No tocante às contribuições sociais oriundas do exercício da competência residual, estas devem ser disciplinadas, sob todos os seus aspectos, pela lei completar que as instituir.

4.2  Competência (capacidade) para arrecadar, fiscalizar e cobrar contribuições sociais
Como já observado, é da União a competência para instituir contribuições sociais, conforme dispõe o art. 149 da CF, observada a exceção constante do seu § 1º, cuja redação foi dada pela Emenda Constitucional nº 41 de  19 de dezembro de 2003, que  dispõe:
Art. 149 (...)
§ 1º Os Estados, o Distrito Federal e os Municípios instituirão contribuição, cobrada de seus servidores, para o custeio, em benefício destes, do regime previdenciário de que trata o art. 40, cuja alíquota não será inferior à da contribuição dos servidores titulares de cargos efetivos da União.
(...).
Nos termo do dispositivos constitucional acima colacionado, os demais entes federativos poderão, excepcionalmente, instituir contribuição social, cobradas de seus servidores, desde que destinadas exclusivamente ao custeio do regime próprios de previdência social criado no seu âmbito.
Pelos termos do art. 33 da Lei nº 8.212/91, com a redação dada pela Lei nº 11.941, de 2009, cabe à Secretaria da Receita Federal do Brasil - SRFB as funções de arrecadar, fiscalizar e outras atividades conexas. Confira-se:
Art. 33. À Secretaria da Receita Federal do Brasil compete planejar, executar, acompanhar e avaliar as atividades relativas à tributação, à fiscalização, à arrecadação, à cobrança e ao recolhimento das contribuições sociais previstas no parágrafo único do art. 11 desta Lei, das contribuições incidentes a título de substituição e das devidas a outras entidades e fundos.
Ressalta-se que a competência tributária no âmbito da União é exercida pelo Poder Legislativo Federal, mediante o edição de lei, cabendo à SRFB tão somente as tarefas voltadas para o planejamento, aexecução, o acompanhamento e a avaliação das atividades relativas à tributação, à fiscalização, à arrecadação, à cobrança e ao recolhimento das contribuições sociais, bem como dos demais tributos federais.
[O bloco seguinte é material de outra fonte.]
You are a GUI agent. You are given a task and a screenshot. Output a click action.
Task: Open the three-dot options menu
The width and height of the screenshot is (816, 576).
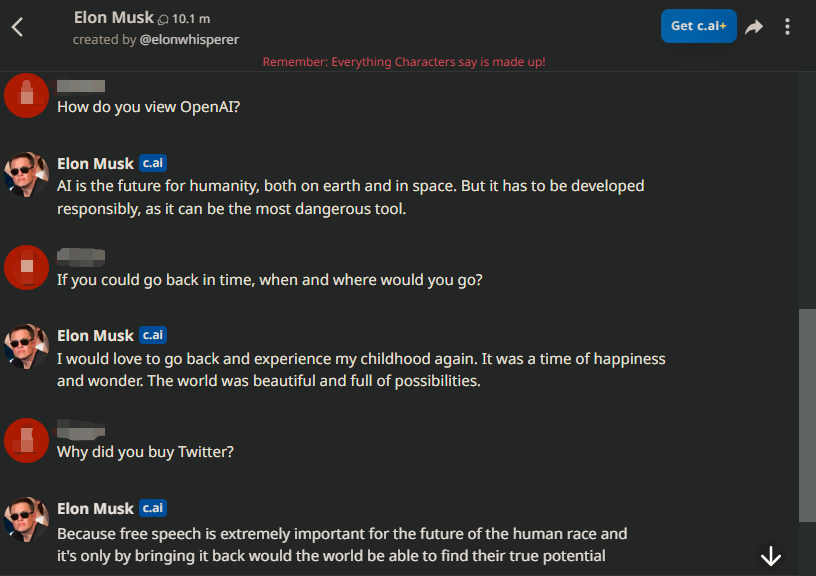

5  AS CONTRIBUIÇÕES PARAFISCAIS OU ESPECIAIS
O art. 149 da CF prescreve a possibilidade de a União instituir espécies tributárias distintas daquelas previstas no art. 145, ou seja, outras espécies além dos impostos, das taxas e contribuições de melhorias. É seguinte o teor literal:
Art. 149. Compete exclusivamente à União instituir contribuições sociais, de intervenção no domínio econômico e de interesse das categorias profissionais ou econômicas, como instrumento de sua atuação nas respectivas áreas, observado o disposto nos arts. 146, III, e 150, I e III, e sem prejuízo do previsto no art. 195, § 6º, relativamente às contribuições a que alude o dispositivo.
A CF refere-se apenas ao termo “contribuições”, que a doutrina e a jurisprudência denominaram de contribuições “especiais” ou “parafiscais”, para diferenciá-las da espécie tributária conhecida com contribuição de melhoria.
Trata-se de instrumento de atuação do Estado no âmbito social, na intervenção no domínio econômico e no interesse das categorias profissionais ou econômicas, tendo o constituinte utilizado como critério classificatório a finalidade de cada uma das destacadas delas, representada pela.
As contribuições parafiscais ou especiais podem ser assim classificadas:
a) Contribuições sociais;
b) Contribuições de intervenção no domínio econômico (CIDE);
c) Contribuições Corporativas (de interesse das categorias econômicas e profissionais).
Das três espécies acima,  merecem destaque as contribuições sociais que, por sua vez, subdividem-se em dois grupos: as contribuições sociais para a Seguridade Social; e as contribuições sociais destinadas a fins distintos da Seguridade Social.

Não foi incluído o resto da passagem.